Agriculteurs, enfants et riverains en première ligne
Et les mauvaises nouvelles ne s’arrêtent pas là, puisqu’une présomption « de niveau moyen » concernant un effet des pesticides (ou au moins de certains d'entre eux) est également relevée pour neuf grands autres types de pathologies : les troubles anxiodépressifs, la maladie d’Alzheimer, l’asthme et les sifflements respiratoires, les pathologies thyroïdiennes, la leucémie chez l’adulte et enfin les cancers du sein, de la vessie, du rein, des tissus mous et des viscères.
Les liens les plus clairement démontrés l’ont été, la plupart du temps, chez des agriculteurs et autres professionnels manipulant des pesticides dans leur travail, puisqu’ils sont à la fois les plus exposés et les plus étudiés. Viennent ensuite les femmes contaminées durant la grossesse – car le fœtus est particulièrement sensible aux effets des toxiques – ainsi que les adultes riverains des champs ou utilisant des pesticides à domicile.
Pour le reste de la population, les effets de la pollution de l’eau, de l’air et des aliments par les résidus de pesticides sont malheureusement très peu étudiés, car « les doses auxquelles la population est exposée sont difficiles à quantifier », justifie Xavier Coumoul, toxicologue et co-auteur du rapport d’expertise. Malgré cette difficulté, plusieurs effets possibles sont mentionnés dans le rapport, et en particulier le lien – avec un niveau de présomption fort – entre exposition au chlordécone et cancer de la prostate dans la population antillaise.
Des centaines de molécules
Ce pesticide, comme plusieurs autres pointés du doigt dans ce travail scientifique, contamine encore aujourd’hui l’environnement, malgré son interdiction depuis de nombreuses années. Et à ses côtés figurent des produits toujours autorisés, tels que le glyphosate (voir encadré), les pyréthrinoïdes ou encore le chlorpyrifos. Mais pour Isabelle Baldi, épidémiologiste et co-auteur du rapport, « se focaliser sur certaines molécules est une erreur ». « Ce n’est pas en interdisant quelques molécules qu’on va régler les problèmes », abonde Xavier Coumoul, selon qui les scientifiques ne sont de toute façon pas capables de s’assurer de l’innocuité de chaque produit : « des centaines de molécules sont sur le marché, alors qu’il n’y a que très peu de laboratoires de toxicologie en France… On est noyés », confie le toxicologue.

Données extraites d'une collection
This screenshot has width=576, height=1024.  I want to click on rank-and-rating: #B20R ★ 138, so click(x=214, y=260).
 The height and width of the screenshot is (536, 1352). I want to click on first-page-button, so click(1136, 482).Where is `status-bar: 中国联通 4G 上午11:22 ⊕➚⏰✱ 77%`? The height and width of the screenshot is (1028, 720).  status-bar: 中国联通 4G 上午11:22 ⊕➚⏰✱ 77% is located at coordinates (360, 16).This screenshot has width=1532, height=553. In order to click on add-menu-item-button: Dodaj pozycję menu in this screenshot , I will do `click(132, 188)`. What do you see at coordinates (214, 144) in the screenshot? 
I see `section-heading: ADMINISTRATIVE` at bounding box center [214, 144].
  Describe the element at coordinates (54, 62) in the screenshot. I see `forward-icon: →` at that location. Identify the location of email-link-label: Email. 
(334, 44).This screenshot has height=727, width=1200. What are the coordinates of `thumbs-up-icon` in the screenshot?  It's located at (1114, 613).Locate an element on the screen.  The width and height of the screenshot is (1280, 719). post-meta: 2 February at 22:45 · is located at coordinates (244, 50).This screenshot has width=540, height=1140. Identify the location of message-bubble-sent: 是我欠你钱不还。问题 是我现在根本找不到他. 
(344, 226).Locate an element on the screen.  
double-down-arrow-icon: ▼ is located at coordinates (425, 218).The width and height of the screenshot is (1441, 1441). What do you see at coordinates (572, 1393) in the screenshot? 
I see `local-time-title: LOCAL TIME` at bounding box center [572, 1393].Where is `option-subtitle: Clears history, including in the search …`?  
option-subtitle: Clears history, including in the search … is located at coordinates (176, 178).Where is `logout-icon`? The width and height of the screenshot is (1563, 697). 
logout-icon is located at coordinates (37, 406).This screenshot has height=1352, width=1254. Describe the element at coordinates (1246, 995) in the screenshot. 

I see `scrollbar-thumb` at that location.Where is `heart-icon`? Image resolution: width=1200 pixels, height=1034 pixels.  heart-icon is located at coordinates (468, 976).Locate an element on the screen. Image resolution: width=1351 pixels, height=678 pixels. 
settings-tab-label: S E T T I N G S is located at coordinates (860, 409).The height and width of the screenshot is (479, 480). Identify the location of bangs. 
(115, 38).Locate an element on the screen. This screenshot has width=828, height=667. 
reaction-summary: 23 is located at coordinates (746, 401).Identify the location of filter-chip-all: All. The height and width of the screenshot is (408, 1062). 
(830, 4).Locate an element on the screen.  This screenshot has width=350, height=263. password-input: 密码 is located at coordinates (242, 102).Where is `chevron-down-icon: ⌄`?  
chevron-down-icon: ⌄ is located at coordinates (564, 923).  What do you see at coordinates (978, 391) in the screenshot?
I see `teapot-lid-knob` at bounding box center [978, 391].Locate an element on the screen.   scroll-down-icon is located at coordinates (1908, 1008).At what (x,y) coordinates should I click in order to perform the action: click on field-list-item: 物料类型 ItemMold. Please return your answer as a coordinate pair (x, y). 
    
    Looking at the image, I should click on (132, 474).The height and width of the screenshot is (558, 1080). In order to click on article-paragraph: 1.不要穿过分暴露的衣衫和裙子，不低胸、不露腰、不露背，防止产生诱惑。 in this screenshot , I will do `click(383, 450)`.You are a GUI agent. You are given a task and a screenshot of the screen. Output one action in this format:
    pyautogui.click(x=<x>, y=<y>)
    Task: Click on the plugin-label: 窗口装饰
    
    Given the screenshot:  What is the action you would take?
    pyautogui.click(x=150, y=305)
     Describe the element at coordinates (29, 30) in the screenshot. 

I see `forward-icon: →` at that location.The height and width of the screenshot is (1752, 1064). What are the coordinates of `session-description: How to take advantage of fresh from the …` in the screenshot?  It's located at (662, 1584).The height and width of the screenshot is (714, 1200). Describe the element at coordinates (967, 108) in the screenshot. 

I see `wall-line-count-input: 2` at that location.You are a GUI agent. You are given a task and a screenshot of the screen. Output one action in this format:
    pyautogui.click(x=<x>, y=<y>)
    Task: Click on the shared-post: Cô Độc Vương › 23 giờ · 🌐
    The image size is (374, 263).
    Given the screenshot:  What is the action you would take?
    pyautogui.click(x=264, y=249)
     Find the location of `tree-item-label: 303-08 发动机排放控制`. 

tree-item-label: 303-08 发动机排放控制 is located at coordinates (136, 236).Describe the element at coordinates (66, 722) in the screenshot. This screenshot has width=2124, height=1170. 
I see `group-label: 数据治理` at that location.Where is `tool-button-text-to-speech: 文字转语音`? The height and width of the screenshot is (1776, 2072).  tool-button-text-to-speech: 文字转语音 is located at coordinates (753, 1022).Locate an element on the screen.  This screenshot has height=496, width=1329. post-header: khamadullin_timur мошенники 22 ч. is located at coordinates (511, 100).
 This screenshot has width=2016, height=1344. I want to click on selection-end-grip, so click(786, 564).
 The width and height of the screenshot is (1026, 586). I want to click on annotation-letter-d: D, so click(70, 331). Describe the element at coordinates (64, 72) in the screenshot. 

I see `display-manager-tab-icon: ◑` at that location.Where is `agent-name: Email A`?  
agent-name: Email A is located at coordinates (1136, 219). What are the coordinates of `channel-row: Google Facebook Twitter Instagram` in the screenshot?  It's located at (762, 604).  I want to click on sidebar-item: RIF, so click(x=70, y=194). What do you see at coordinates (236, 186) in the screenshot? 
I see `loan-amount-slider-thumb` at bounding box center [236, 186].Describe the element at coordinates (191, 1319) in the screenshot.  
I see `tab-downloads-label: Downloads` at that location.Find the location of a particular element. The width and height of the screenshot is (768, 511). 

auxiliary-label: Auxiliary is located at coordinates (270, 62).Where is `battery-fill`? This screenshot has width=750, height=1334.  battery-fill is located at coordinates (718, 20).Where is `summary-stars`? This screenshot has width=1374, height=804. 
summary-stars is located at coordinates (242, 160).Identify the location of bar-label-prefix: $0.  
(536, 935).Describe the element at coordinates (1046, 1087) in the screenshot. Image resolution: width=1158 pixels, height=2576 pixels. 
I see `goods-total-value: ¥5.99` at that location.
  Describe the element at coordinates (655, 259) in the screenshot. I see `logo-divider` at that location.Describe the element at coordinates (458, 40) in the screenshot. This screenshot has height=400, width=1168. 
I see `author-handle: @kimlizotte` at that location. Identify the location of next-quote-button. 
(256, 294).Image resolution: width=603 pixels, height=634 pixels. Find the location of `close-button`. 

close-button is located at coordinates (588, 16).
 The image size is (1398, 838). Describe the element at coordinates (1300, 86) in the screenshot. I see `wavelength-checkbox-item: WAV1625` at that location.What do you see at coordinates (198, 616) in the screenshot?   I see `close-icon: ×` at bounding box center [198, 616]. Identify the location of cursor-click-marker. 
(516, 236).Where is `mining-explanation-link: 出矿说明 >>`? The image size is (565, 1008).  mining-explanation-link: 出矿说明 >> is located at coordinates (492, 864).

**Consignes**
A. Répondez aux questions suivantes à propos du texte sur les pesticides.
(i) Pour combien d'autres grands types de pathologies une présomption « de niveau moyen » est-elle relevée ?
(ii) Pourquoi les liens les plus clairement démontrés l'ont-ils été chez des agriculteurs et autres professionnels manipulant des pesticides ?
(iii) Quelle est la profession d'Isabelle Baldi ?
B. Poursuivez le texte sur les pesticides à partir de sa dernière phrase.

**Corrigé**
A.
(i) Neuf.
(ii) Parce qu'ils sont à la fois les plus exposés et les plus étudiés.
(iii) Elle est épidémiologiste.

B.
Les auteurs semblent donc plaider pour une approche plus systémique du problème, notamment lorsqu’ils rappellent les risques indirects que ces produits font peser sur la santé humaine « par le biais des effets sur les écosystèmes ». Et de rappeler, en conclusion, la nécessité d’une « meilleure protection des populations ».
Glyphosate : faut-il croire les agences sanitaires ?
« Présomption moyenne de risque accru de lymphome non hodgkinien » : cette conclusion des experts au sujet du glyphosate, noyée au milieu de dizaines d’autres pesticides et de dizaines d’autres effets, pourrait presque passer pour anecdotique. Il n’en est rien. Car derrière la question de la cancérogénicité de cet herbicide, véritable best-seller de l’industrie agrochimique, se cache en réalité la question de la fiabilité du travail des agences sanitaires européennes, censées garantir l’innocuité des très nombreux produits mis sur le marché. Or, depuis plusieurs années, ces agences persistent à conclure à l’absence de cancérogénicité du glyphosate, malgré sa qualification de cancérogène probable par l’Organisation mondiale de la santé en 2015. Les experts de l’Inserm, en confirmant que des arguments sérieux suggèrent un effet cancérogène de ce produit, mettent donc toujours plus en doute la fiabilité des conclusions des agences sanitaires. Concernant le glyphosate, bien sûr, mais aussi des centaines d’autres produits.